"Die Märkte sind Opfer des Neoliberalismus"
Robert Misik in FALTER 48/2011 vom 02.12.2011 (S. 15)
Warum ist er nicht mausetot, der Neoliberalismus?, fragt der Politikwissenschaftler Colin Crouch in seinem neuen Buch
Colin Crouch, 67, hat mit dem schmalen Bändchen "Postdemokratie" vor zwei Jahren das wohl meistrezipierte politikwissenschaftliche Buch der vergangenen Jahre geschrieben.
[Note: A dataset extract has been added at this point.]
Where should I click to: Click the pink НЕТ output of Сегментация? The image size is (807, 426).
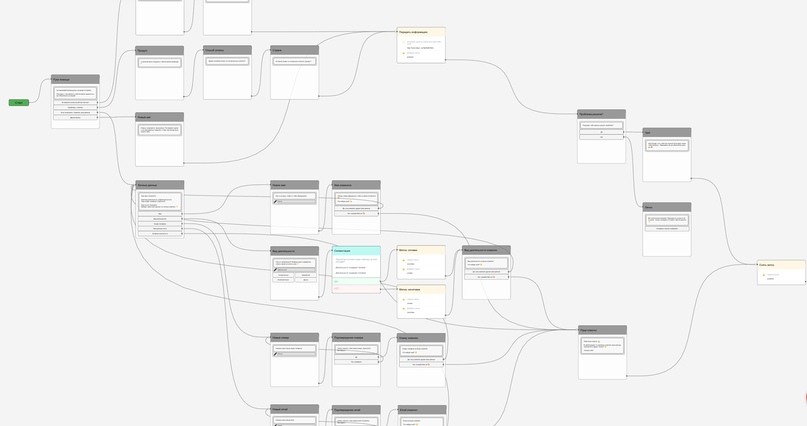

Jetzt legte der britische Wissenschaftler ein
neues Buch vor: "Das befremdliche Überleben des Neoliberalismus". Kommenden Mittwoch stellt Crouch es im Bruno-Kreisky-Forum vor.
Falter: Wo erreiche ich Sie gerade?
Colin Crouch: In Italien.
Da gibt es ja eine neue Regierung unter Mario Monti, einem Technokraten. In Griechenland gibt es jetzt auch einen Technokraten an der Regierungsspitze. Ist das der neue Trend? Berlusconi war ja eines der Rolemodels für Ihre Analyse von "Postdemokratie". Ist der unpolitische Technokrat jetzt das neue Modell?
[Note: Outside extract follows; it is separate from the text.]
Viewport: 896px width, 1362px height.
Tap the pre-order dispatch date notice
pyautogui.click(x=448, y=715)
Crouch: Es ist vielleicht eine Reaktion darauf. Berlusconi stieg in dem zerfallenden traditionellen Parteiensystem auf, dank seiner wirtschaftlichen Macht, dank seiner Medienmacht. Er hat das System nur für seine eigenen Machenschaften ausgenützt. Das, was wir gerade erleben, ist der Versuch, die italienische Demokratie zu retten.
Aber ist es nicht auch einfach so: Die normalen Bürger haben die traditionellen Parteien satt. Davon profitieren Leute wie Berlusconi und nun ebenfalls ostentativ unpolitische Technokraten, die sagen: "Ich bin vertrauenswürdig, weil ich kein Politiker bin."
Crouch: Ja, ganz sicherlich. Gerade in Italien war das traditionelle Parteiensystem total diskreditiert, und hier ist Berlusconi aufgestiegen, weil er gesagt hat: "Hey, ich bin kein Politiker, ich bin einfach ein Businessman!" Aber es gab noch etwas, was interessant war: Dass Italien den Euro übernommen hat, das war auch ein Symbol, dass man die alte Zeit zurücklassen wollte, man wollte vor sich selbst flüchten. Ich kenne den griechischen Fall nicht so genau, aber ich kann mir gut vorstellen, dass in Griechenland eine ähnliche Psychodynamik herrschte.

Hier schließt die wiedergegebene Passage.